* START *

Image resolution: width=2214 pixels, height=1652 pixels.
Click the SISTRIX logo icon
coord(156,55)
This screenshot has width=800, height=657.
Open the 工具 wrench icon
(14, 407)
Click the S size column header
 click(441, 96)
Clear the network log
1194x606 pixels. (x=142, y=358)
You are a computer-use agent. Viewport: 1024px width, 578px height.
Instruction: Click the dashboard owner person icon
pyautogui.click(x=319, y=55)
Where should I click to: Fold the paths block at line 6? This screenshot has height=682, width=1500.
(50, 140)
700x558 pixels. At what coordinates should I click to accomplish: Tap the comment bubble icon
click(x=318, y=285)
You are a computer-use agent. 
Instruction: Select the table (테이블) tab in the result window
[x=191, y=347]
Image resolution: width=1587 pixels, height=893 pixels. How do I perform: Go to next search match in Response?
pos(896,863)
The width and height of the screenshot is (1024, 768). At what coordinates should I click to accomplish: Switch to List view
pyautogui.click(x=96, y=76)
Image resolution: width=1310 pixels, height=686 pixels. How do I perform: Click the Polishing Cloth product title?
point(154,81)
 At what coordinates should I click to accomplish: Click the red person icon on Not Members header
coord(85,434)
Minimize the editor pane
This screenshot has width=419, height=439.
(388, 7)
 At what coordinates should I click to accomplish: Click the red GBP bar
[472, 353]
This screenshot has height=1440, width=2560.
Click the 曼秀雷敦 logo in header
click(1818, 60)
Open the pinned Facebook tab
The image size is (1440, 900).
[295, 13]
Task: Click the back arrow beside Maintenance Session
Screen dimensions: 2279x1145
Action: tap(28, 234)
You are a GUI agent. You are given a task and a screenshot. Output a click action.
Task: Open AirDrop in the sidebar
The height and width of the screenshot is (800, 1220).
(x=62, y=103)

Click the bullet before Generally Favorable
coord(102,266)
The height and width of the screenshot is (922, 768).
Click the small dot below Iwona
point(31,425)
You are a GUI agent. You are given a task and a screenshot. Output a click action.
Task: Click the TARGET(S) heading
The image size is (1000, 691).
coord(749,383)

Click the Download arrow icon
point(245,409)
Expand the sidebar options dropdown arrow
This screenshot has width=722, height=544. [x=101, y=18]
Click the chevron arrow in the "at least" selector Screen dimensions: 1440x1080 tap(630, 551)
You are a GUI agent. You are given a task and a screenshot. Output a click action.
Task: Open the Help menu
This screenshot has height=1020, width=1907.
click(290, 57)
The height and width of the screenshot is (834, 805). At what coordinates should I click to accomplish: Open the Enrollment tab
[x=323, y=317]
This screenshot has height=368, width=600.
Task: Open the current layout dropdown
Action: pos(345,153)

* END *

Render every line of the material above as a Markdown table with two columns, Row and Material line, numbering the rows in order and leaving out blank lines.

* **Task response**
| Row | Material line |
|---|---|
| 1 | Image resolution: width=2214 pixels, height=1652 pixels. |
| 2 | Click the SISTRIX logo icon |
| 3 | coord(156,55) |
| 4 | This screenshot has width=800, height=657. |
| 5 | Open the 工具 wrench icon |
| 6 | (14, 407) |
| 7 | Click the S size column header |
| 8 |  click(441, 96) |
| 9 | Clear the network log |
| 10 | 1194x606 pixels. (x=142, y=358) |
| 11 | You are a computer-use agent. Viewport: 1024px width, 578px height. |
| 12 | Instruction: Click the dashboard owner person icon |
| 13 | pyautogui.click(x=319, y=55) |
| 14 | Where should I click to: Fold the paths block at line 6? This screenshot has height=682, width=1500. |
| 15 | (50, 140) |
| 16 | 700x558 pixels. At what coordinates should I click to accomplish: Tap the comment bubble icon |
| 17 | click(x=318, y=285) |
| 18 | You are a computer-use agent.  |
| 19 | Instruction: Select the table (테이블) tab in the result window |
| 20 | [x=191, y=347] |
| 21 | Image resolution: width=1587 pixels, height=893 pixels. How do I perform: Go to next search match in Response? |
| 22 | pos(896,863) |
| 23 | The width and height of the screenshot is (1024, 768). At what coordinates should I click to accomplish: Switch to List view |
| 24 | pyautogui.click(x=96, y=76) |
| 25 | Image resolution: width=1310 pixels, height=686 pixels. How do I perform: Click the Polishing Cloth product title? |
| 26 | point(154,81) |
| 27 |  At what coordinates should I click to accomplish: Click the red person icon on Not Members header |
| 28 | coord(85,434) |
| 29 | Minimize the editor pane |
| 30 | This screenshot has width=419, height=439. |
| 31 | (388, 7) |
| 32 |  At what coordinates should I click to accomplish: Click the red GBP bar |
| 33 | [472, 353] |
| 34 | This screenshot has height=1440, width=2560. |
| 35 | Click the 曼秀雷敦 logo in header |
| 36 | click(1818, 60) |
| 37 | Open the pinned Facebook tab |
| 38 | The image size is (1440, 900). |
| 39 | [295, 13] |
| 40 | Task: Click the back arrow beside Maintenance Session |
| 41 | Screen dimensions: 2279x1145 |
| 42 | Action: tap(28, 234) |
| 43 | You are a GUI agent. You are given a task and a screenshot. Output a click action. |
| 44 | Task: Open AirDrop in the sidebar |
| 45 | The height and width of the screenshot is (800, 1220). |
| 46 | (x=62, y=103) |
| 47 | Click the bullet before Generally Favorable |
| 48 | coord(102,266) |
| 49 | The height and width of the screenshot is (922, 768). |
| 50 | Click the small dot below Iwona |
| 51 | point(31,425) |
| 52 | You are a GUI agent. You are given a task and a screenshot. Output a click action. |
| 53 | Task: Click the TARGET(S) heading |
| 54 | The image size is (1000, 691). |
| 55 | coord(749,383) |
| 56 | Click the Download arrow icon |
| 57 | point(245,409) |
| 58 | Expand the sidebar options dropdown arrow |
| 59 | This screenshot has width=722, height=544. [x=101, y=18] |
| 60 | Click the chevron arrow in the "at least" selector Screen dimensions: 1440x1080 tap(630, 551) |
| 61 | You are a GUI agent. You are given a task and a screenshot. Output a click action. |
| 62 | Task: Open the Help menu |
| 63 | This screenshot has height=1020, width=1907. |
| 64 | click(290, 57) |
| 65 | The height and width of the screenshot is (834, 805). At what coordinates should I click to accomplish: Open the Enrollment tab |
| 66 | [x=323, y=317] |
| 67 | This screenshot has height=368, width=600. |
| 68 | Task: Open the current layout dropdown |
| 69 | Action: pos(345,153) |